Dr. Keen records in his memoirs the strange case of a woman, courted by two men, who quarreled with the one she really loved and out of spite agreed to marry the other. The very night of the wedding she went insane, and the form of her insanity was that except when asleep she could not stop walking. Around and around and around the house she went, sometimes eating as she walked. The husband came to Dr. Keen and asked him to testify in court that he had grounds for divorce because his wife was mad. Dr. Keen told the husband that he had taken a vow and was obliged to honor it, though he reports that he gave the matter serious thought and felt very bad for the young man, because his married life was bound to be a misery. Still, what else could he do? The marriage vow was sacred.

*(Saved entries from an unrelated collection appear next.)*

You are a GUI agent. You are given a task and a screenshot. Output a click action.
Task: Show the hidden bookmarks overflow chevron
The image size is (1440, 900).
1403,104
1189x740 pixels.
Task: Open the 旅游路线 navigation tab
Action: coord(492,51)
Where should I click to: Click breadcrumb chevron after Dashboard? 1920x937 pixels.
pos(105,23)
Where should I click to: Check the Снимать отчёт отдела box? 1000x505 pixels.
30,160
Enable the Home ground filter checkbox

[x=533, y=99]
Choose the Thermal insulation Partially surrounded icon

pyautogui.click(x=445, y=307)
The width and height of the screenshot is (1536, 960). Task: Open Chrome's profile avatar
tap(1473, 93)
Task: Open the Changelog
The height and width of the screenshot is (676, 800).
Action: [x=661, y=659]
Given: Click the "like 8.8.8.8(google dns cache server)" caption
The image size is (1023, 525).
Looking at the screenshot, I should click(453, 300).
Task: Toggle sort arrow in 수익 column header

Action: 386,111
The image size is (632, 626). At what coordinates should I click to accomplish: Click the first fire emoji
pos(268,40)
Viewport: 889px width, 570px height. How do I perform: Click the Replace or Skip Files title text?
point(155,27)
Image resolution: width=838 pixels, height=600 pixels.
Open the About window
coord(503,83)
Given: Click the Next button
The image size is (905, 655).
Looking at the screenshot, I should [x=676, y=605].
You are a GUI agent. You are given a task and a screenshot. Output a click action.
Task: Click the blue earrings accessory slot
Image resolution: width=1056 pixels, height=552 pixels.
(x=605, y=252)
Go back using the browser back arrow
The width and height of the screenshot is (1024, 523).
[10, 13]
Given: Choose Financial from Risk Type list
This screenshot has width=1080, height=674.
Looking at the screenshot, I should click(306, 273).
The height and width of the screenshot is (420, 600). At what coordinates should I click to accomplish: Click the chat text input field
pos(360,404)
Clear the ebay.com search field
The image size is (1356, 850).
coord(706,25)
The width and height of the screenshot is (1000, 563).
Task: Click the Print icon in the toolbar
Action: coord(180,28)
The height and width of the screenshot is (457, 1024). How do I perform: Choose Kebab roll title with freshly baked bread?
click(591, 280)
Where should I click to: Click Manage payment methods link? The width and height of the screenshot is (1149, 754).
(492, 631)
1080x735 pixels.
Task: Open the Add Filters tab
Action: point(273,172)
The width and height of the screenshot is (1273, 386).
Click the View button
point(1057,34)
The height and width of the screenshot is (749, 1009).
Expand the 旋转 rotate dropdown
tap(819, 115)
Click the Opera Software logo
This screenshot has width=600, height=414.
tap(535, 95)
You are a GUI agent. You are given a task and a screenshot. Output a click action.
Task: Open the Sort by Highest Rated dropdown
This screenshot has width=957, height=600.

The unsmothered child, incidentally, is still alive: her name is Angelene Forester, née Ionesco, and you can see parts of an interview with her here, which I recommend, because it's very interesting (and she has a lovely voice). She doesn't mention the part where her mother tried to kill her, but I have seen an interview in which she does. "And one day she tried to...um. Smother me." She was four when her mother was lobotomized and used to sit on Walter's lap (he always got along splendidly with children) and tug on his beard. Man, everyone was wild about that beard.